Version numbers are meaningless. By that, I mean they convey no useful information. Oh sure, there are conventions: major.minor.patch, even/odd for stable/development versions, and designations like release candidate. But they’re just conventions. Version numbers are chosen by people, so they are subject to all the idiosyncrasies and whims of individuals.
Semantic Versioning, you say? Pshaw. Nobody does semantic versioning. If they did, we’d see dozens of libraries and applications with major-version numbers in the double or triple digits. It’s almost impossible to change software without breaking something. Even a change which is technically a bugfix can easily break a downstream consumer that relied, intentionally or not, on the buggy behavior.

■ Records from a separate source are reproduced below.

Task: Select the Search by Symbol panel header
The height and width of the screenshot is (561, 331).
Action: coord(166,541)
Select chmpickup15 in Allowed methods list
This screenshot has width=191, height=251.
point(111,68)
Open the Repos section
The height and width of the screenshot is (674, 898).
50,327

That’s not to say you shouldn’t try to follow semantic versioning. It’s a good idea, and even its author admits that some versioning decisions boil down to Use your best judgment.

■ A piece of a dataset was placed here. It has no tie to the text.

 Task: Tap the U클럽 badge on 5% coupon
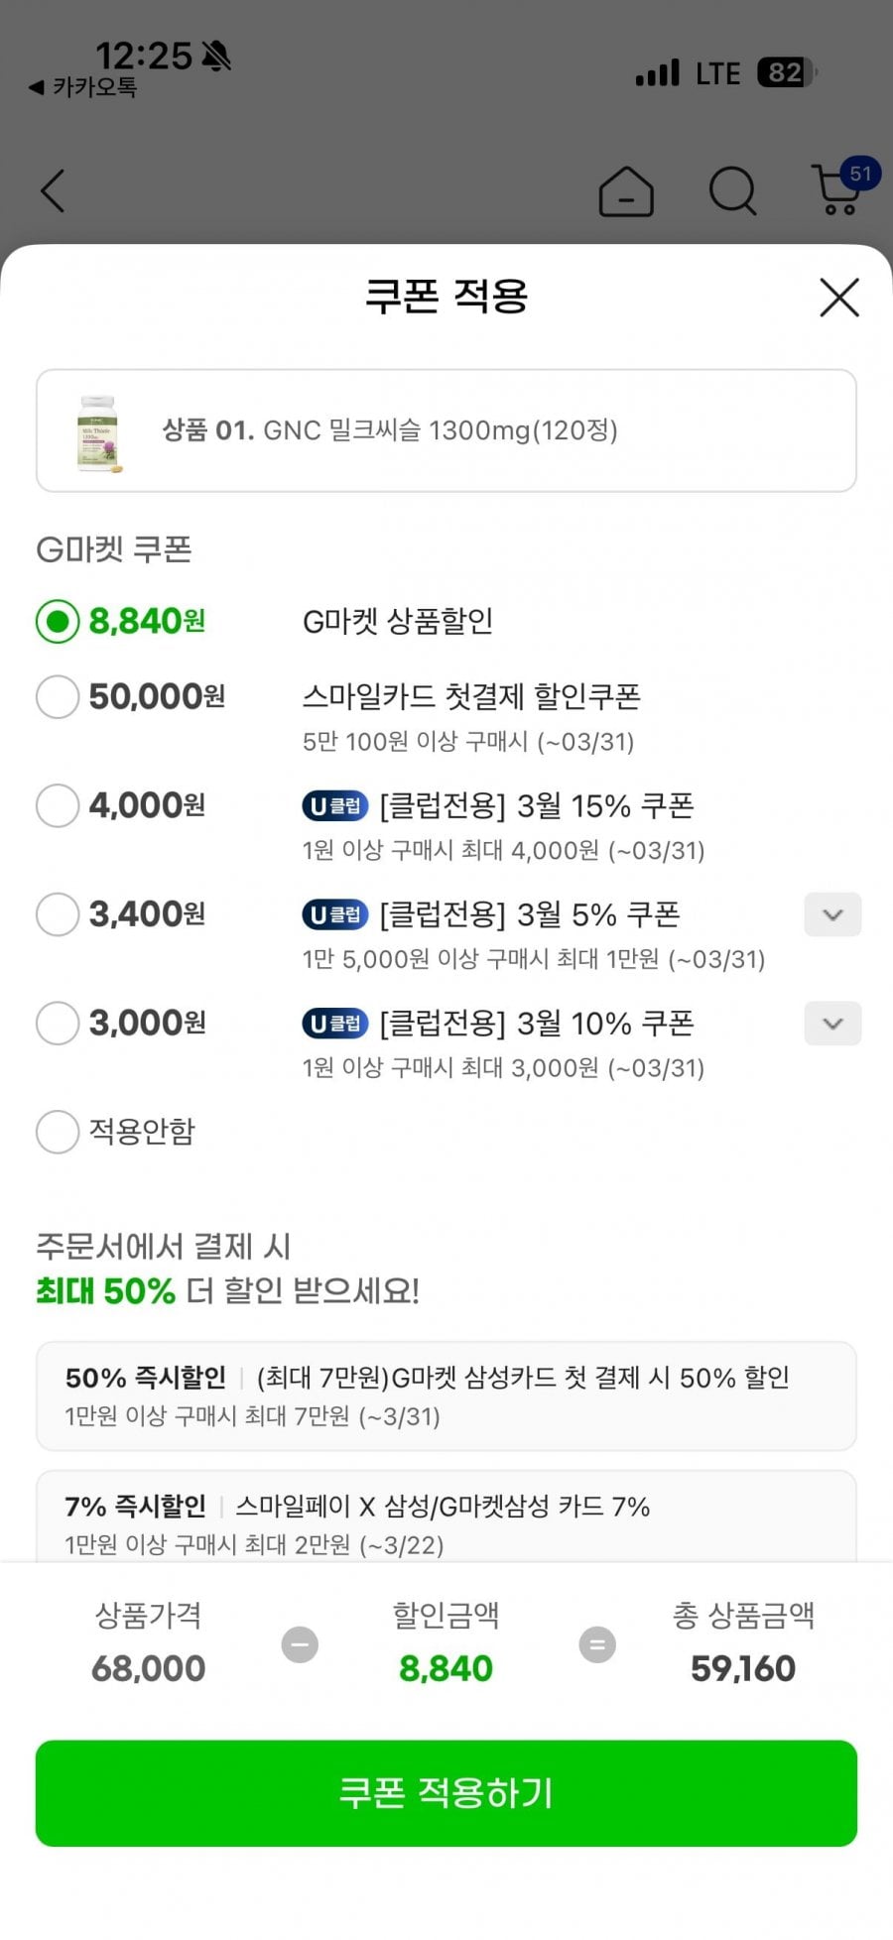point(335,914)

The trouble with semantic versioning is that everyone want others to follow it, but no one wants to follow it themselves. Everyone thinks there’s room for one more quick fix, or this change isn’t big enough to warrant a major-version bump, or simply my project is special. It’s a slippery slope from there to redesigning your entire API between versions 2.7.4-RC13 and 2.7.4-RC14.
Everybody does it. I could name names, but that would be redundant. I’m not sitting in a glass house here, either. I caught major flack for breaking the API of a JSON parser – a JSON parser! – between two 0.x releases. People don’t like change, even improvements, if it means the tiniest bit more work for them. Even if the new API is cleaner and more logical, even if you change things that were never explicitly promised by the old API, there will be grumbles and calls for your resignation. It’s enough to make you want to stop releasing things altogether, or to throw up your hands and just number all your releases sequentially, or to go totally off the reservation a have your version numbers converge towards an irrational constant.
Did I mention this was a rant? Please don’t take it too seriously.